# Acceleration and Distance Traveled by a Car in Uniform Motion

What is the distance traveled by a car that is brought to rest uniformly in 4.0 seconds?

The car in a time of 4 seconds will travel a distance of 32 meters.

## Understanding Acceleration and Distance Traveled

**Acceleration**is a fundamental concept in physics that measures how an object's velocity changes over time.

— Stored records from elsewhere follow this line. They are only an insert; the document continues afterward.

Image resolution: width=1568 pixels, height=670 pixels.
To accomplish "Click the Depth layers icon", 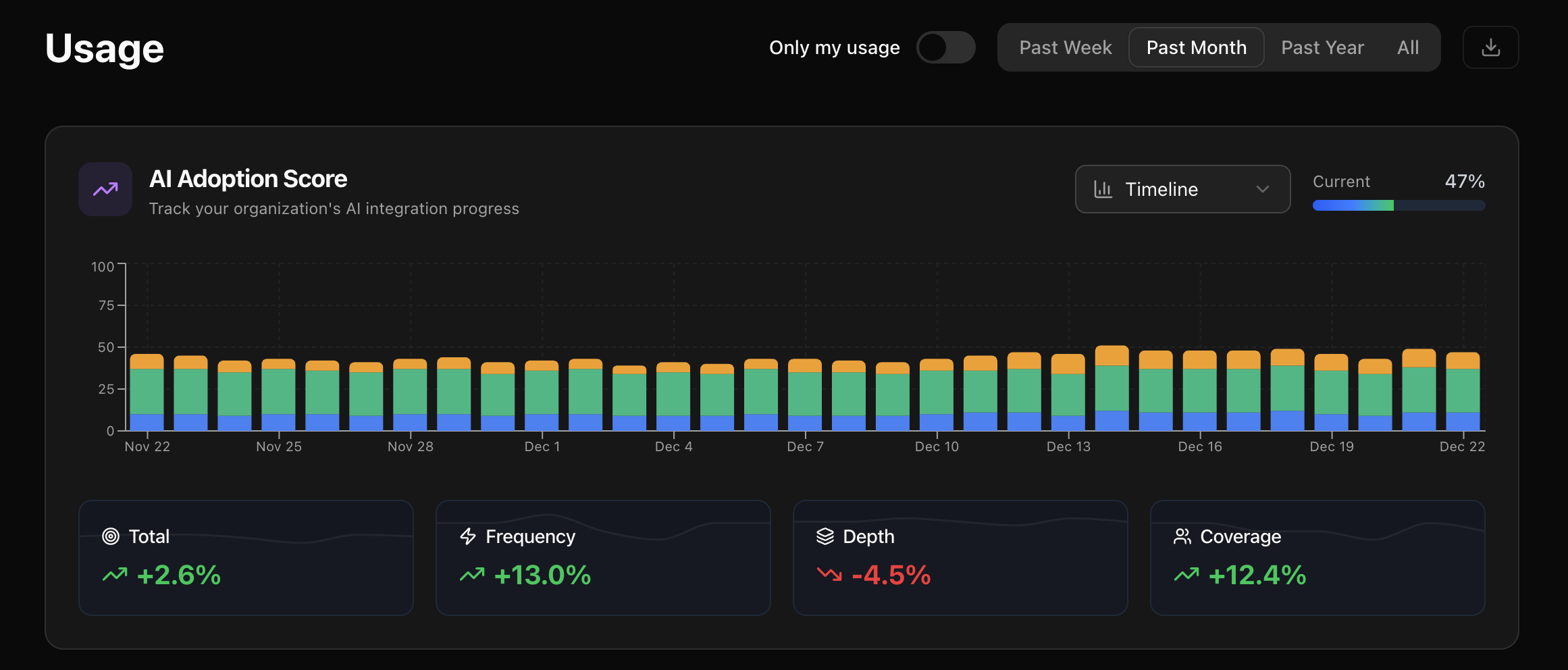I will tap(825, 536).
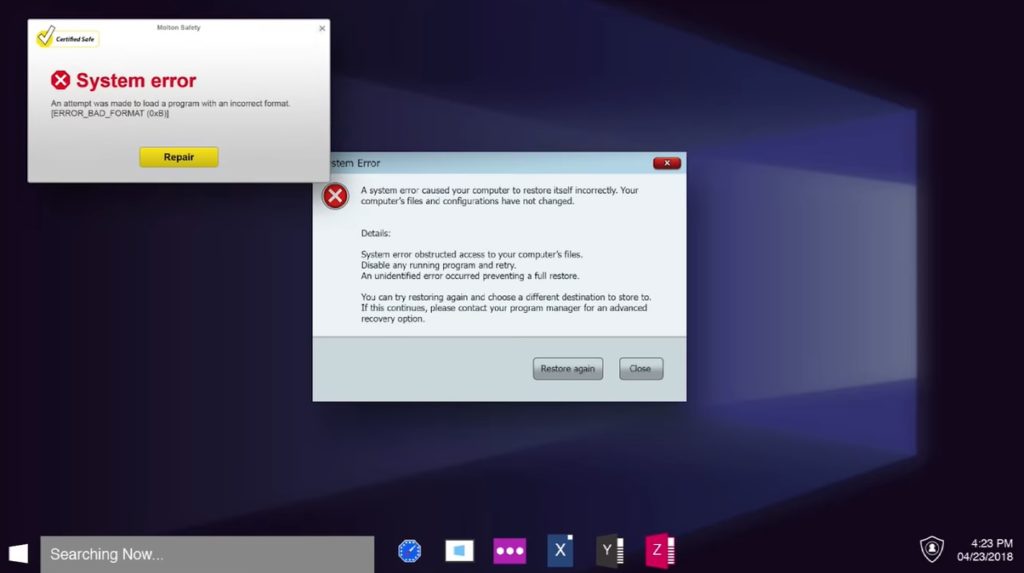Click the taskbar clock showing 4:23 PM
The width and height of the screenshot is (1024, 573).
coord(985,550)
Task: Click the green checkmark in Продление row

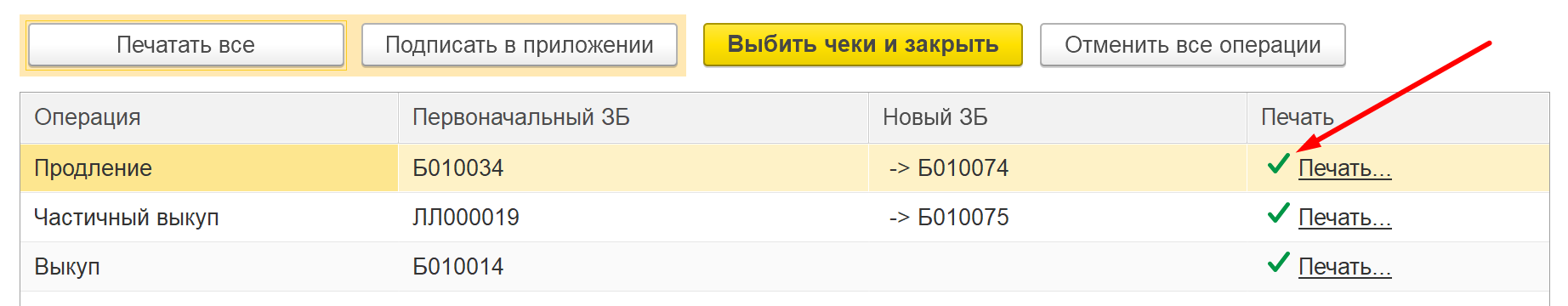Action: click(1278, 164)
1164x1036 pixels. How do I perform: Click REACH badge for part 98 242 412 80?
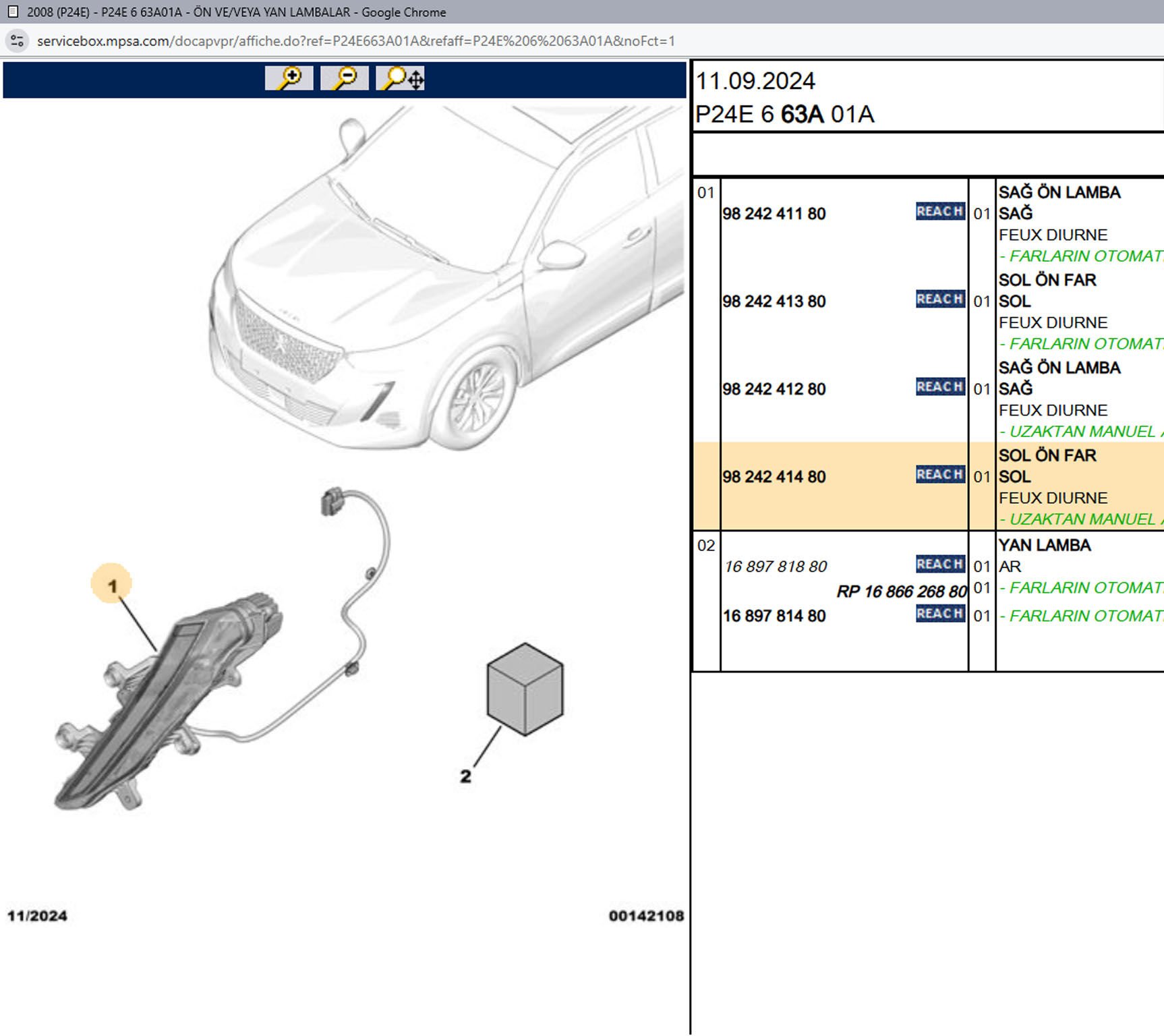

In the context of the problem provided, the car's initial velocity (vi) is 16 meters per second, and it comes to a complete stop with a final velocity (vf) of 0 meters per second in 4 seconds. The acceleration of the car during this time period can be calculated using the formula:

a = (vf - vi) / t Plugging in the values: a = (0 m/s - 16 m/s) / 4 s a = -16 m/s / 4 s a = -4 m/s² The negative sign indicates that the car is decelerating or slowing down uniformly at a rate of 4 meters per second squared. Now, to determine the

**distance (x)**traveled by the car during this 4.0-second interval, we can use the formula:

x = (vf² - vi²) / (2a) Substitute the known values: x = [(0 m/s)² - (16 m/s)²] / (2 * -4 m/s²) x = [0 m²/s² - 256 m²/s²] / -8 m/s² x = -256 m²/s² / -8 m/s² x = 32 meters Therefore, the car travels a distance of 32 meters during the 4.0-second interval while decelerating uniformly. This calculation demonstrates the relationship between acceleration, velocity, and distance traveled in uniformly varied rectilinear motion.